Set me down on I-65, with puffy white clouds in the sky, somewhere between Montgomery and Huntsville…and I feel something. I don’t know how to describe it. It feels familiar, like something from another life, maybe the set of a movie I saw once, like another world that a previous incarnation lived in. Not deja vu exactly, because I know I’ve been there before, but it’s not really what I remember. I think the apt comparison is to Vanderbilt: I’m a fan and a supporter, but everyone concerned is completely different than when I was there and I haven’t had any contact since graduation with the people who were there when I was. Similarly, there are a handful of people in and around Birmingham who might remember me from way back when, but my family is a mess and what friends I had are scattered. And what makes Birmingham attractive now? Railroad Park, the new Barons stadium, half a dozen local breweries and a thriving foodie scene and Revelator Coffee and electric bike share?

I mean, think about it…that which makes someplace the “it city” is usually a smear of some kind of gritty authenticity on which is suddenly plopped a melange of craft beer, bike sharing, artisan bakeries, Instagram-friendly scenery (ALL THE MURALS), that sort of thing. And the “authentic” things of the place slowly get overrun by their commercialized imitators. Saw’s instead of the Tired Texan. Hattie B’s instead of Joe D’s Hot Chicken Club. Sure, there are great things to see in Birmingham, but do the list – local craft beer, like Good People or Avondale? Bike sharing? Neighborhoods with their vintage architecture and business street intact? And old theater with a Wurlitzer organ and old movies? Foodie dining? What is there in Birmingham that wasn’t already long established in Silicon Valley before the iPhone was invented? I’ll tell you: special dogs, Dreamland ribs and the Civil Rights Trail. That’s the list.

Again, there is an edit that sends me away for undergrad – not even necessarily to Vanderbilt, but maybe to Tulane or Columbia or Brown or Stanford or UCSD – in which I don’t even go to grad school, because I don’t need to launder my undergrad experience. And because I got out of Birmingham for college, I can go back home, instead of already being “home” as the black cloud grinds it into a fine misery. It’s tough to go back when most all the things that make it worth going back to are things you already had in 2006 where you live now.

I just don’t have the draw. I can make my own barbecue, I can drive three miles to Popeye’s, I struggle to get good collards but they never cooked collards in my house anyway. I don’t have the sidewalk alumni crowds that turn my college sports into a religious practice. I’m the only member of the family still carried on the rolls of our ancestral church, whose doors I haven’t darkened in twenty years.
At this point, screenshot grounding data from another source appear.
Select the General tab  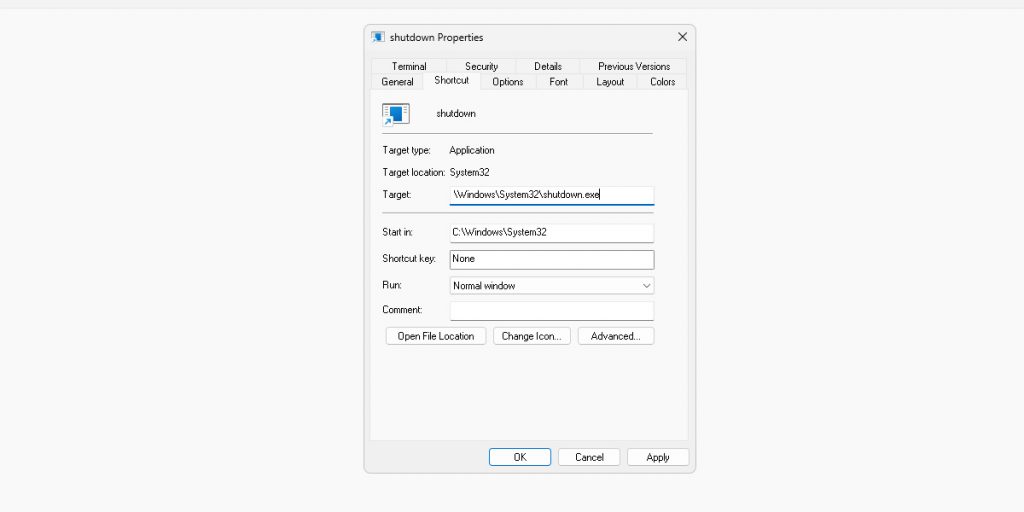click(x=397, y=82)
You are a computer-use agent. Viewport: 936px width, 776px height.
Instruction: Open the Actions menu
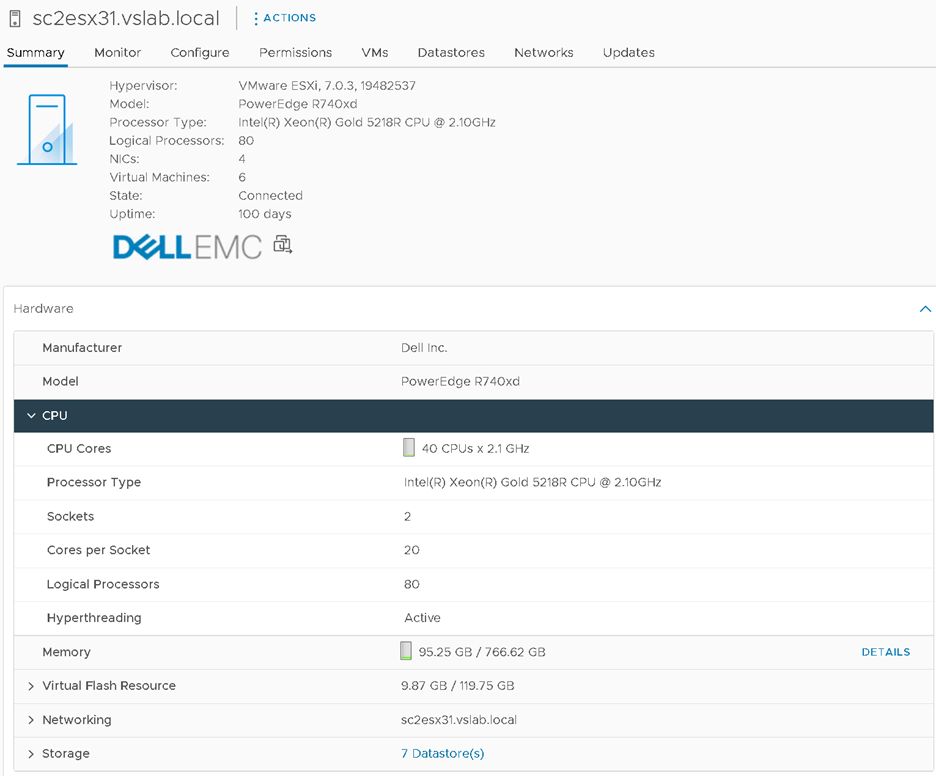click(285, 18)
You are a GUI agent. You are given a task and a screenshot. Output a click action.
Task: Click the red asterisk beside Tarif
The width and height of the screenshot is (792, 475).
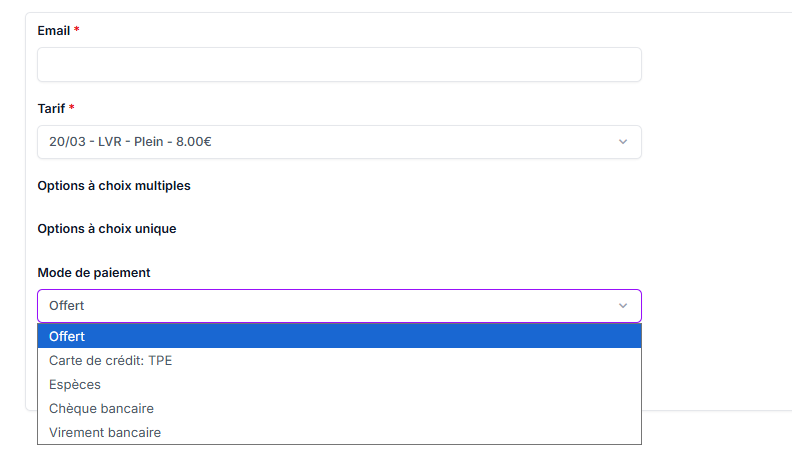point(72,108)
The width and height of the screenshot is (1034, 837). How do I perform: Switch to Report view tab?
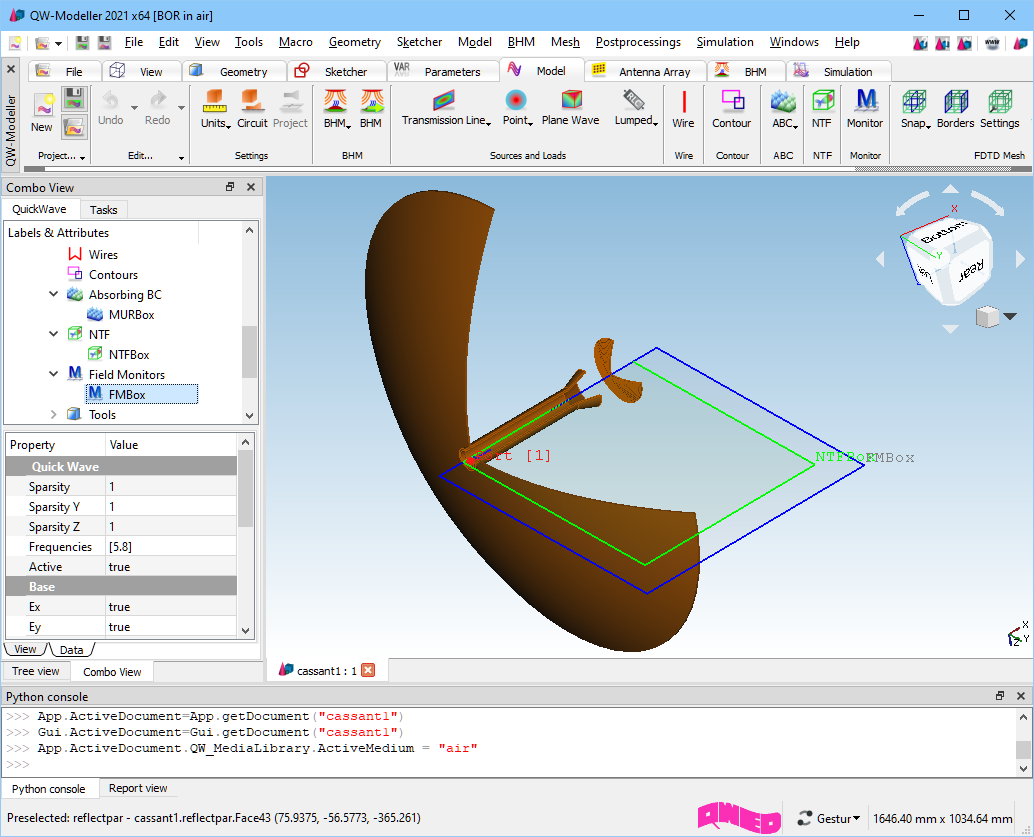pos(138,789)

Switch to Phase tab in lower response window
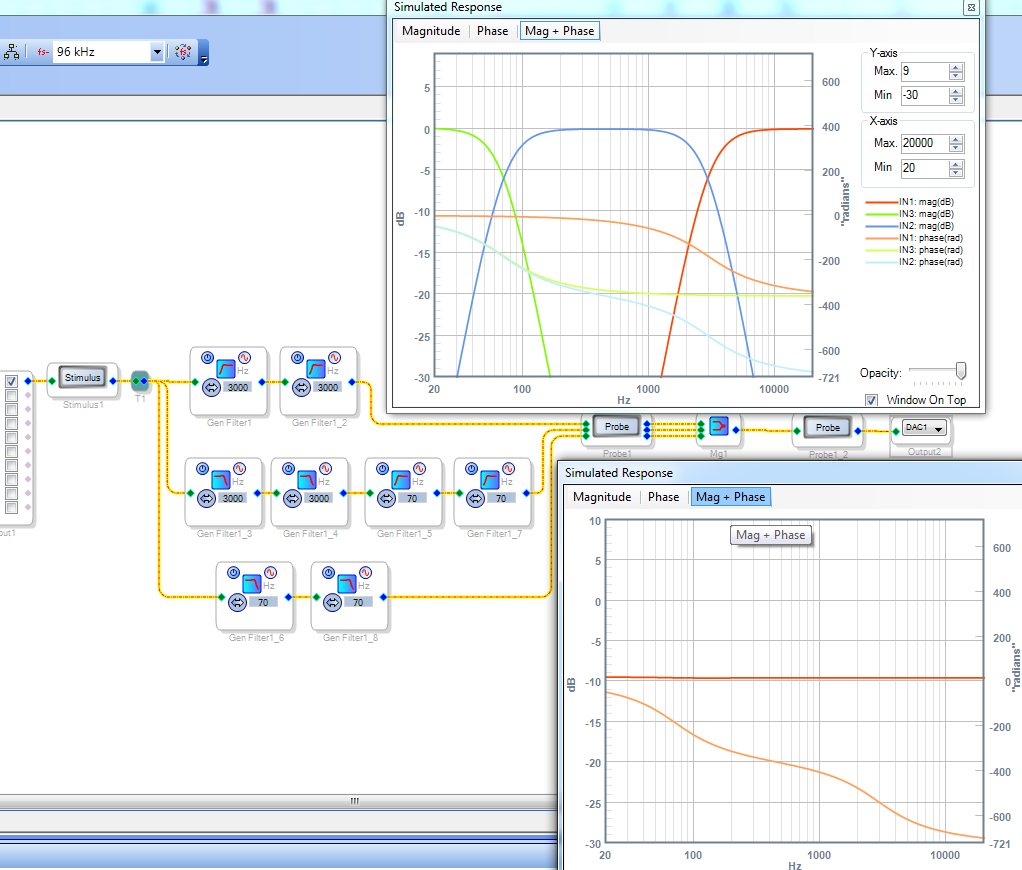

I can’t stand the humidity, there’s no one around that I’m legitimately close to, and you have to change planes to get there.

God bless whoever stayed in the blue dots, holding them down and trying to build for a better day. Whatever it is they found, whatever it is they have there, is something I just don’t have and maybe never did. And if that were ever going to happen, it would have happened by age 46.